Like rods, the outer segments of cones have invaginations of their cell membranes that create stacks of membranous disks. Photopigments exist as transmembrane proteins within these disks, which provide more surface area for light to affect the pigments. In cones, these disks are attached to the outer membrane, whereas they are pinched off and exist separately in rods. Neither rods nor cones divide, but their membranous disks wear out and are worn off at the end of the outer segment, to be consumed and recycled by phagocytic cells.
The response of cone cells to light is also directionally nonuniform, peaking at a direction that receives light from the center of the pupil; this effect is known as the Stiles–Crawford effect.

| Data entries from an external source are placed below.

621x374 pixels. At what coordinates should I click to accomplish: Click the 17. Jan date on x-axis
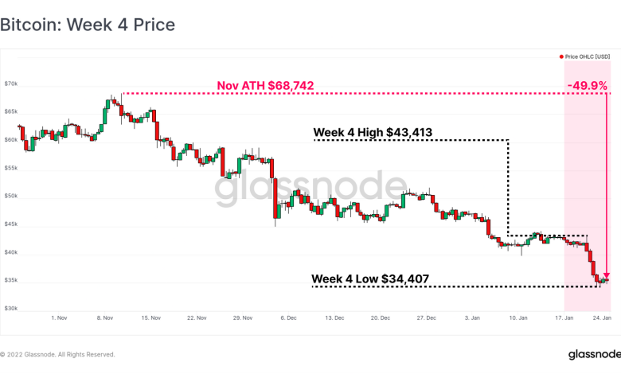click(x=564, y=318)
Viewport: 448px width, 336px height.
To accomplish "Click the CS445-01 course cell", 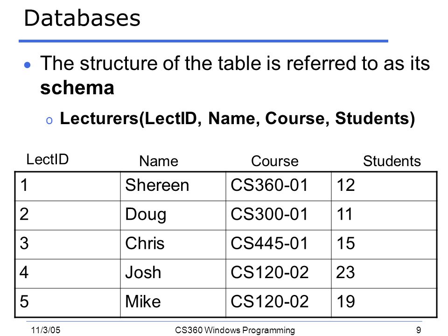I will [279, 245].
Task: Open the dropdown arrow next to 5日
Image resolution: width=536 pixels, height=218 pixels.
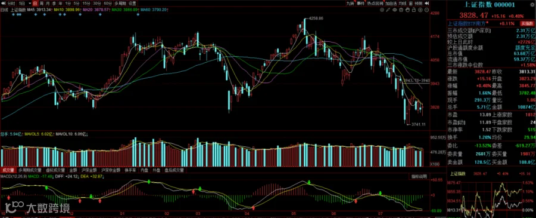Action: (x=30, y=4)
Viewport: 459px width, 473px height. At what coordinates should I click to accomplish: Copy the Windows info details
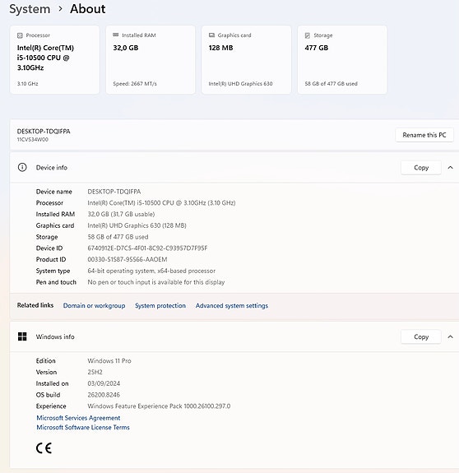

One of the diseases related to cone cells present in retina is retinoblastoma. Retinoblastoma is a rare cancer of the retina, caused by the mutation of both copies of retinoblastoma genes (RB1). Most cases of retinoblastoma occur during early childhood. One or both eyes may be affected. The protein encoded by RB1 regulates a signal transduction pathway while controlling the cell cycle progression as normally. Retinoblastoma seems to originate in cone precursor cells present in the retina that consist of natural signalling networks which restrict cell death and promote cell survival after losing the RB1, or having both the RB1 copies mutated. It has been found that TRβ2 which is a transcription factor specifically affiliated with cones is essential for rapid reproduction and existence of the retinoblastoma cell. A drug that can be useful in the treatment of this disease is MDM2 (murine double minute 2) gene. Knockdown studies have shown that the MDM2 gene silences ARF-induced apoptosis in retinoblastoma cells and that MDM2 is necessary for the survival of cone cells. It is unclear at this point why the retinoblastoma in humans is sensitive to RB1 inactivation.
The pupil may appear white or have white spots. A white glow in the eye is often seen in photographs taken with a flash, instead of the typical "red eye" from the flash, and the pupil may appear white or distorted. Other symptoms can include crossed eyes, double vision, eyes that do not align, eye pain and redness, poor vision or differing iris colours in each eye. If the cancer has spread, bone pain and other symptoms may occur.
Sensitivity to a prolonged stimulation tends to decline over time, leading to neural adaptation. An interesting effect occurs when staring at a particular color for a minute or so. Such action leads to an exhaustion of the cone cells that respond to that color - resulting in the afterimage. This vivid color aftereffect can last for a minute or more.